Berlin (Germany)
From our correspondent
Clemens Hohenwarter says he’s sad rather than angry. This restaurateur runs a brasserie in the Austrian capital, Vienna, a few meters from the town hall. However, since Monday, November 22, his establishment has been closed for three weeks. Until December 13, the whole country is once again confined. A first in Europe since spring. Austrians, regardless of their health status, can no longer frequent restaurants, bars, museums, sports halls, go to the hairdresser or to the beauty institute. They can still get some fresh air, do their essential shopping, work, but preferably at home.
While hotels can no longer accommodate tourists, schools remain open. After isolating the unvaccinated, then the entire population of two regions, this generalized confinement was decided to break the violent fourth wave of the pandemic. In Salzburg, hospitals have already confirmed that they are screening patients for intensive care wards. “Until now, I checked the health pass in my restaurant. Customers who did not have it had to test negative and it worked ”, says Clemens Hohenwarter, a bit disillusioned. “The factories keep running, but we have to stop working. And that, overnight. We learned about it on Friday “, recalls this Viennese, in a conversation on the phone. “I don’t know how we’re going to be compensated. Another lost winter for me and my three employees. “
Father of a 4-year-old girl, Philipp Wörndle, thinks he is rather lucky. “My daughter can still go to kindergarten, luckily. I alternate with my colleague to go to the office. However, I suspended my sports subscription for a month. Nothing serious “, considers this Viennese, nevertheless ” disappointed “. “This confinement could have been avoided. This summer, we were told that the pandemic was over for those vaccinated and here is the result ”, he recalls in reference to the little sentence launched at the beginning of September by Sebastian Kurz, then still chancellor. “We wasted time because the political class looked at each other in the navel”, estime Philipp Wörndle.

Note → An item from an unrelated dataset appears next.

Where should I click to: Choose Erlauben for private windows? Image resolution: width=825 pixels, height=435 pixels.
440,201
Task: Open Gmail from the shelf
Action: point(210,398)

Political scientist Reinhard Heinisch of the University of Salzburg confirms certain political failings. “The federal government (made up of the conservatives of the ÖVP and the Greens, editor’s note) has been divided on the subject in recent months. He let himself be carried away by opinion polls ahead of regional elections in September. He did not want to scare the voters. The vaccination campaign has been put on hold. Then the fall of Sebastian Kurz, in October, was another waste of time while the figures of the pandemic exploded “, summary by Reinhard Heinisch.
For him, the current crisis and the country’s low vaccination rate (66% against 75% in France) can also be explained by a cultural aspect: “In Austria, as in Germany and Switzerland, the alternative medicine movement is powerful. Paradoxically, the protests against health measures unite both right-wing circles and supporters of the FPÖ (far right party, Editor’s note) only people who claim to be anti-authoritarian. For the first time, these two groups demonstrate side by side. »
This weekend, in fact, several tens of thousands of people marched in the streets of Vienna to denounce the new confinement as well as the compulsory vaccination, which will come into force on 1is February. “I am against this obligation, says Anita, a 55-year-old Viennese woman. Because we see that the vaccination has brought nothing. Hospitals are crowded again, but there is no evidence that this is because of unvaccinated people. » In a few weeks, Anita should receive a letter of convocation from the health authorities to be vaccinated against the coronavirus. She does not intend to go there, even if she incurs a fine of up to € 3,600.